Another issue of concern is the fact that Cayo Rosario is a haven for mangroves and several bird species. Late on Thursday afternoon, a group of stakeholders took boats to Cayo Rosario, where they held a peaceful demonstration. They hope that their movement sensitizes the local authorities on this issue and pushes them to inflect the least impact possible on this critical and sensitive eco-system.
The story behind Cayo Rosario
Cayo Rosario ended up in the hands of developer David Mitchell when the Government of Belize allegedly ceded the island as compensation for an erroneous sale to Mitchell in Caye Caulker.
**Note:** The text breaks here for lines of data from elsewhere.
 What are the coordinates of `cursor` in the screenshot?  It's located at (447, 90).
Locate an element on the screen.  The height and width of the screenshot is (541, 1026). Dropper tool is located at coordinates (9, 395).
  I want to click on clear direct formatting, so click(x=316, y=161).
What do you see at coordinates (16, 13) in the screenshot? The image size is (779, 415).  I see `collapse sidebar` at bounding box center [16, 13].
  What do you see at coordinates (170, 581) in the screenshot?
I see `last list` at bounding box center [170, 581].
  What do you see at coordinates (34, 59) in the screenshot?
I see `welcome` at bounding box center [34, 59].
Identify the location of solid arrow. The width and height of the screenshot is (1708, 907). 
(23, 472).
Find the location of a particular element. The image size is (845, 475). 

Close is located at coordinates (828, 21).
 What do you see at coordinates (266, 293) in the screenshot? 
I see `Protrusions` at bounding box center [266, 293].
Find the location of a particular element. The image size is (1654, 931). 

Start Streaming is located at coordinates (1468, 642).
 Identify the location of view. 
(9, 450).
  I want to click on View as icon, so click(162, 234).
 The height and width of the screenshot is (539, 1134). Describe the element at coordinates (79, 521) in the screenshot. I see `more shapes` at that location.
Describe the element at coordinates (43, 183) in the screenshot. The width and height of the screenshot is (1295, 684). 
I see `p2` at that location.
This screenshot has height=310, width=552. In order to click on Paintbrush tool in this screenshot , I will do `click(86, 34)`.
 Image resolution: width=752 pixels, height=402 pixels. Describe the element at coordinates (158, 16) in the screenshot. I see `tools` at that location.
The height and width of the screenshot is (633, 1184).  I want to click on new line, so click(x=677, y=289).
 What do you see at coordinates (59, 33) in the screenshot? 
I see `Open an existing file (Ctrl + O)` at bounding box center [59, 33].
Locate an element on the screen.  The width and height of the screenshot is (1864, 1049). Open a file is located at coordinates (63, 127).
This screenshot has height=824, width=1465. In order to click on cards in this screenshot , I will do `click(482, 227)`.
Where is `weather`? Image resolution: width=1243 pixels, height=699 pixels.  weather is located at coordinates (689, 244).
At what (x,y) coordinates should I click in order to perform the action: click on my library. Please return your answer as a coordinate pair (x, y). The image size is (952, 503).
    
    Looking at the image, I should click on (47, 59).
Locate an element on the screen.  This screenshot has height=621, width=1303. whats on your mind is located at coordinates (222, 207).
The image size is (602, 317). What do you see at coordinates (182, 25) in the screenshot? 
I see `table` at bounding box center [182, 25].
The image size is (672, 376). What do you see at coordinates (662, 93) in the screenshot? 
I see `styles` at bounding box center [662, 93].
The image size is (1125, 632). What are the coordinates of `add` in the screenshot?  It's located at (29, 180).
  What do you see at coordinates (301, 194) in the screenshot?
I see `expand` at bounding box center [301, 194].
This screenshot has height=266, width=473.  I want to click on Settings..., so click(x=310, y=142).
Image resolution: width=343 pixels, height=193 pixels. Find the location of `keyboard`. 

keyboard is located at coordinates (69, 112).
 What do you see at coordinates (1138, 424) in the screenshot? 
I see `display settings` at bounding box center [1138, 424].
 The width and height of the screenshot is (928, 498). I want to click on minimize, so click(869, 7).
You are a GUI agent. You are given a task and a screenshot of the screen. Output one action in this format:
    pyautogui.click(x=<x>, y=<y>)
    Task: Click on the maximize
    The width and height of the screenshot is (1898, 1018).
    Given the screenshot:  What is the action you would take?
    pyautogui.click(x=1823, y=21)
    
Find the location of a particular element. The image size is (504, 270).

In 2015, the island was acquired by a group of investors, including island realtor John Turley. The island has now allegedly been sold to another developer who is seeking to construct a resort on the island. The project initially called for 50 island bungalows and 50+ over-the-water structures, but according to Hol Chan it has been drastically downsized.
In 2018, the development received the approval of its Environmental Impact Assessment and Environmental Compliance Plan by the Department of Environment. The non-governmental organization of Ambergris Caye Citizens for Sustainable Development tried to challenge such a decision, but in May 2019, the Supreme Court of Belize refused leave for Judicial Review in the case regarding the approval of the project.
While the Environmental Impact Assessment and Environmental Compliance Plan have been approved and signed, the Cayo Rosario development group may still require permits for dredging, mangrove clearing from the Forestry Department, as well as permissions from the Belize Fisheries Department to develop a portion of a national marine reserve with over-the-water structures.
Local leaders, Area Representative and Minister of Tourism and Civil Aviation, Honourable Manuel Heredia Jr., and Mayor Daniel Guerrero have voiced their disapproval in the past. Mayor Guerrero could not be reached for comments, but Heredia indicated to Hol Chan that he plans to meet with concerned stakeholders on the island in the upcoming days.